§ HOW TO COMPLETE THIS TASK: In the copy, include no pictures, but reproduce every record exactly.

[Records from a data collection]
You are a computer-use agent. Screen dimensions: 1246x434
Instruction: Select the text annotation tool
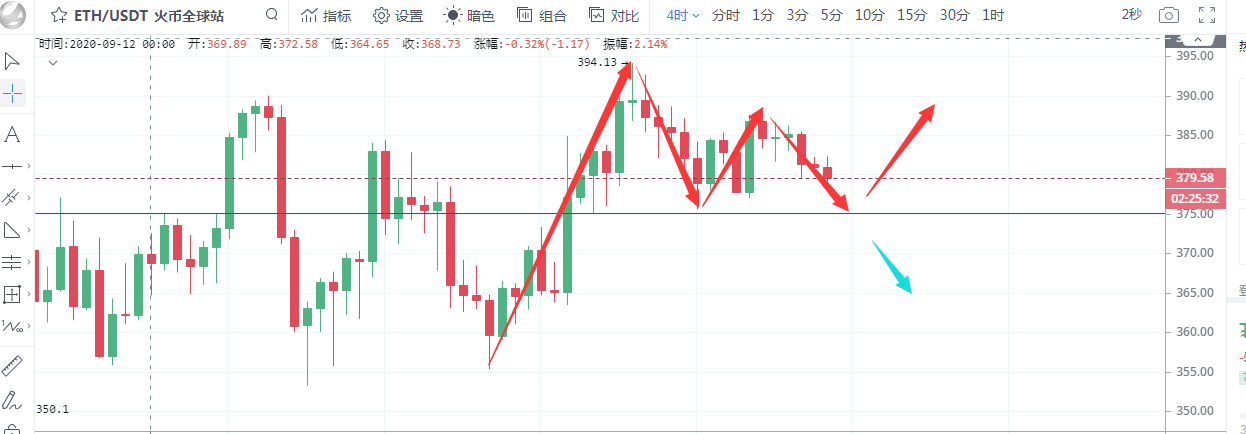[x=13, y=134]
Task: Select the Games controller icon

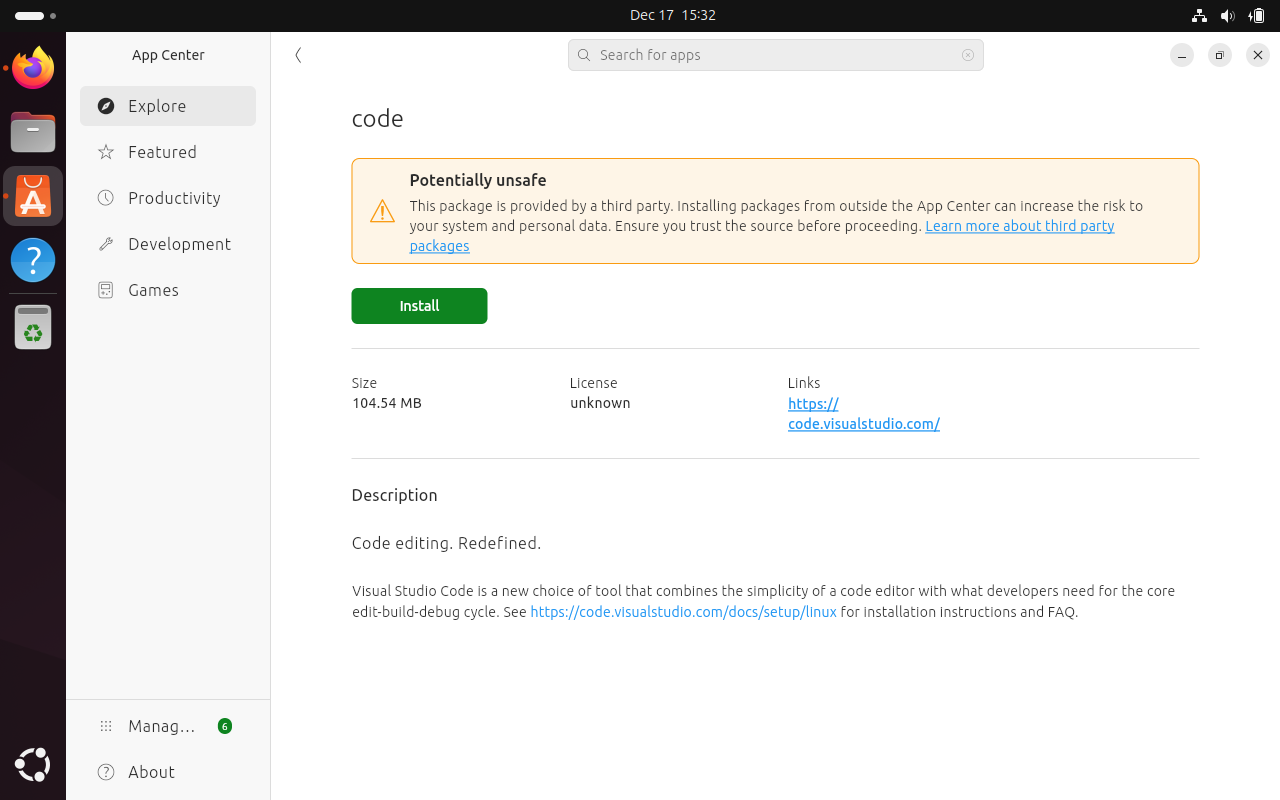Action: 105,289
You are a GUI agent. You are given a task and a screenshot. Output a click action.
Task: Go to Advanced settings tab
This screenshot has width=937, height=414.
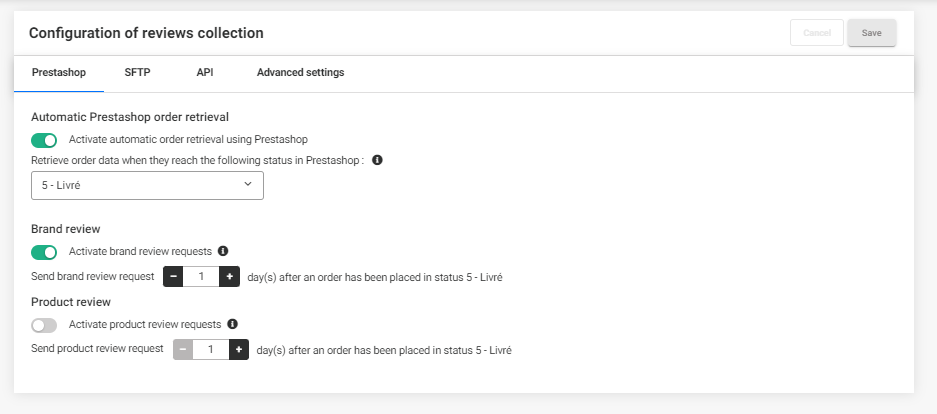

§ WRITTEN RESPONSE:
You are a computer-use agent. Screen dimensions: 1246x434
Instruction: Select the text annotation tool
[x=13, y=134]
Task: Select the Games controller icon

Action: 105,289
You are a GUI agent. You are given a task and a screenshot. Output a click action.
Task: Go to Advanced settings tab
This screenshot has width=937, height=414.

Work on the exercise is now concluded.